The Weston Family Foundation is offering $33M in funding for food manufacturing projects

Homegrown Innovation Challenge greenhouse (CNW Group/Weston Family Foundation)

TORONTO — The Homegrown Innovation Challenge, funded and delivered by the Weston Family Foundation, is working to try and create food supply solutions in Canada. The applicants should address the interconnected challenges related to growing berries out-of-season, and catalyze a range of solutions relevant to a broad array of fruit and vegetable crops in Canada and around the world. The Challenge aims to build partnerships between growers, farmers, engineers, scientists, and technologists (to name a few). The overall goal is to leverage Canada’s talent-pool, and resources into scalable solutions, and transform the way food is manufactured and produced.

The Challenge was launched in February 2022 with the Spark phase. The Weston Family Foundation announces that in August 2022 fifteen teams were each granted $50,000 of seed funding to support the development of their concept, build their team, and finesse their application for the next phase, called the Shepherd Phase.

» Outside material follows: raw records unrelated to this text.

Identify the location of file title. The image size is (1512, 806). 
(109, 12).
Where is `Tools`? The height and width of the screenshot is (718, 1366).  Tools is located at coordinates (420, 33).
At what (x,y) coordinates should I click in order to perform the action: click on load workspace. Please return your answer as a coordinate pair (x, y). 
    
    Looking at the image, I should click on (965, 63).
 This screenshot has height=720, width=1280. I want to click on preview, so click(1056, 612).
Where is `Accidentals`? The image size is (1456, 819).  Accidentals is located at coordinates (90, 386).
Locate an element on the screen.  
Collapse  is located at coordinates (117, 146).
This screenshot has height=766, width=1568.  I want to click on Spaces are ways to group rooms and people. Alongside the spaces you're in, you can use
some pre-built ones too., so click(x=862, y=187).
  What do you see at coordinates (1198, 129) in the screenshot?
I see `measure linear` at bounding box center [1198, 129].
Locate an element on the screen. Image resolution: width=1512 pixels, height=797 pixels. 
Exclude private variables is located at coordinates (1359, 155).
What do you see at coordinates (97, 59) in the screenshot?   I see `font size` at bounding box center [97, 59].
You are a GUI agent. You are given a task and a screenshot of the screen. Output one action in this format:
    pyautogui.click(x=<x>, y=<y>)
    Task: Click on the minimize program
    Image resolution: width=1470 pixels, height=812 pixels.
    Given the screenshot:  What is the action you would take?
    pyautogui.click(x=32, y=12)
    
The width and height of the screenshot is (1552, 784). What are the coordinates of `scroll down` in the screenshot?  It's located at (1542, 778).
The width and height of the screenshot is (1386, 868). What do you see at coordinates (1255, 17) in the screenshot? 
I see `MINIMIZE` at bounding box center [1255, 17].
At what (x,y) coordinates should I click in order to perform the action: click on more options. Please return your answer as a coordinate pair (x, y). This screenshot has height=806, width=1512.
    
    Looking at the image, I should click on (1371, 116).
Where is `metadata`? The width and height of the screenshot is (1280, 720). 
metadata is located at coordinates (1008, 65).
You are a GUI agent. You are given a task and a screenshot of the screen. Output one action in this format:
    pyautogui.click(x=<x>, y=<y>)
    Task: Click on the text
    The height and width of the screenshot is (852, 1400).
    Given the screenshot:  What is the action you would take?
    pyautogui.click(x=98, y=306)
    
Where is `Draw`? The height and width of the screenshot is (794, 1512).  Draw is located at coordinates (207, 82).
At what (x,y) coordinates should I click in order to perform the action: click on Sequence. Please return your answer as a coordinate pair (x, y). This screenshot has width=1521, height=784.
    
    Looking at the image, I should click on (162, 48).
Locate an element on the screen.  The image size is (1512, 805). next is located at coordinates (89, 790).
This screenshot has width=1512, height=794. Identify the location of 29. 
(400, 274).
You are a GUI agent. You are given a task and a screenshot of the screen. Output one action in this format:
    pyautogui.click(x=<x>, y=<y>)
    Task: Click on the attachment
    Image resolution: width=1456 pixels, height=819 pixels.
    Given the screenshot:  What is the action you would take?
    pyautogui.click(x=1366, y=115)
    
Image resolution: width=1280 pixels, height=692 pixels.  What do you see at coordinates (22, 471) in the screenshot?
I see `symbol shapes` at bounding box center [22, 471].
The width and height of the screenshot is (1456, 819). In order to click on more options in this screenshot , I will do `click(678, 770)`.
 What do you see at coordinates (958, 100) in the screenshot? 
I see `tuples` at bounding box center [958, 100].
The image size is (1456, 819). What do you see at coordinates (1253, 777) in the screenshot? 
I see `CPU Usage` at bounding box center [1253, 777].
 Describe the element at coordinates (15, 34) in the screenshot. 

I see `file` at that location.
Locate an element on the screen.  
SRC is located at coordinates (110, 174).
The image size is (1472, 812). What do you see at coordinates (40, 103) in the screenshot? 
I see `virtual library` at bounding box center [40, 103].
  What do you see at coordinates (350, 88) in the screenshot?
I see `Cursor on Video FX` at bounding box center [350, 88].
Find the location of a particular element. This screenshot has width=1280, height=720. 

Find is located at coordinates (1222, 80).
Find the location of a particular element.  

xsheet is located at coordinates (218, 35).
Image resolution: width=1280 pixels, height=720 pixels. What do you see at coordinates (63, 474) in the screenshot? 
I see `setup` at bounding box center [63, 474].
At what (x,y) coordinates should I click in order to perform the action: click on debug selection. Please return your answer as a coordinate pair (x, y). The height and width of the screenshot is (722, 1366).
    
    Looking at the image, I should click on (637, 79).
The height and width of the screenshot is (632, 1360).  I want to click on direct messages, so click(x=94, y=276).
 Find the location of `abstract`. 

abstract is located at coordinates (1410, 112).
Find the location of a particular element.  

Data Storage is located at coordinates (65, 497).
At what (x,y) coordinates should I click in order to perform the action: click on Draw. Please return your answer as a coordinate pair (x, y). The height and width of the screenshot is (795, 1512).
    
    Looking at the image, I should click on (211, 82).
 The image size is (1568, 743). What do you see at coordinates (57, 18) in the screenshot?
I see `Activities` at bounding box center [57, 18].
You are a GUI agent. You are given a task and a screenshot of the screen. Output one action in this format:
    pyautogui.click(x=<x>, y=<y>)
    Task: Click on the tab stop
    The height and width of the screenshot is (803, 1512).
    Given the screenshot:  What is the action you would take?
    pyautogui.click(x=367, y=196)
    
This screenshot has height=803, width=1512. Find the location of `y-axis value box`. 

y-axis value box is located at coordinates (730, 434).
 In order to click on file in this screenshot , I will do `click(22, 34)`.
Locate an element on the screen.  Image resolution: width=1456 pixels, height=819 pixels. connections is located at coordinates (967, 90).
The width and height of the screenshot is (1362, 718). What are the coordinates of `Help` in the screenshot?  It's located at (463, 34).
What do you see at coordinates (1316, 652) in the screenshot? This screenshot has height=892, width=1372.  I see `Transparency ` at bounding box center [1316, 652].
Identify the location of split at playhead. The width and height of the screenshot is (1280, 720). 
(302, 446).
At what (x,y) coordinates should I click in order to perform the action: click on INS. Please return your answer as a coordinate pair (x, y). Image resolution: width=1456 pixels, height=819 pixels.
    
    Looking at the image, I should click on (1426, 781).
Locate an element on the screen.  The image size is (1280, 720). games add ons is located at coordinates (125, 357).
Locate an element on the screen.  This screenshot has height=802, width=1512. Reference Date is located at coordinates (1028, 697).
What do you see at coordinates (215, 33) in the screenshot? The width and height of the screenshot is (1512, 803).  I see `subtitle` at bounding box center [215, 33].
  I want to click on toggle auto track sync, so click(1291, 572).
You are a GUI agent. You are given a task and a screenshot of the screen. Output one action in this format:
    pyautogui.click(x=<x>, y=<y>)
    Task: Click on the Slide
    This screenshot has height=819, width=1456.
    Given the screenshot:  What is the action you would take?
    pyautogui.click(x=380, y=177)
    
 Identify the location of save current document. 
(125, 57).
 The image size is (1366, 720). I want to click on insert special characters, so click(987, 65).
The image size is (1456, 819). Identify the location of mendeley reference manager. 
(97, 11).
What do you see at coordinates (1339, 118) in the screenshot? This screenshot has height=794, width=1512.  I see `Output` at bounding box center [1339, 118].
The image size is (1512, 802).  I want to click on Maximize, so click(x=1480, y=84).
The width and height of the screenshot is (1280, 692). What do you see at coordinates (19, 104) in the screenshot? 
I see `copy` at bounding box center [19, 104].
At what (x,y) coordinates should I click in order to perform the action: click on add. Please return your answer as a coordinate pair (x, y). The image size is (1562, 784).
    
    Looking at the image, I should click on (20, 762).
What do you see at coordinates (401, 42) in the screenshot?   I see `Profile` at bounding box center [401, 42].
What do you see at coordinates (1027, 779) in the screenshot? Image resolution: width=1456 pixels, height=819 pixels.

“The judging panel is thrilled with the creativity and ingenuity of our Spark Awardees. Some early solutions include an underground berry farm, a year-round greenhouse with 3D berry production, and a multi-tiered sustainable system that will optimize crop health and production density for small-scale farmers in Northern climates. The sheer diversity of the projects submitted speaks to the incredibly broad scope of possibility and potential. We cannot wait to see the innovative projects yet to come!” said Emma Adamo, chair, Weston Family Foundation.

As the Homegrown Innovation Challenge moves into the Shepherd phase, the company announces they are actively soliciting more individuals and teams to sign on — there are few boundaries to the potential innovations welcomed to the table (deadline for applications December 20, 2022). In this phase, ten teams will be awarded $1 million each to develop proof-of-concept over an 18-month period, leading to more funding in the Scaling phase, commencing January 2025. “We value all kinds of collaboration and our applicants do not require previous experience in agriculture,” says Ms. Adamo. “But after the December 20 deadline, the door closes to new applicants. Revolutionary ideas need funding to be realized, and we don’t want anyone to miss this significant opportunity.”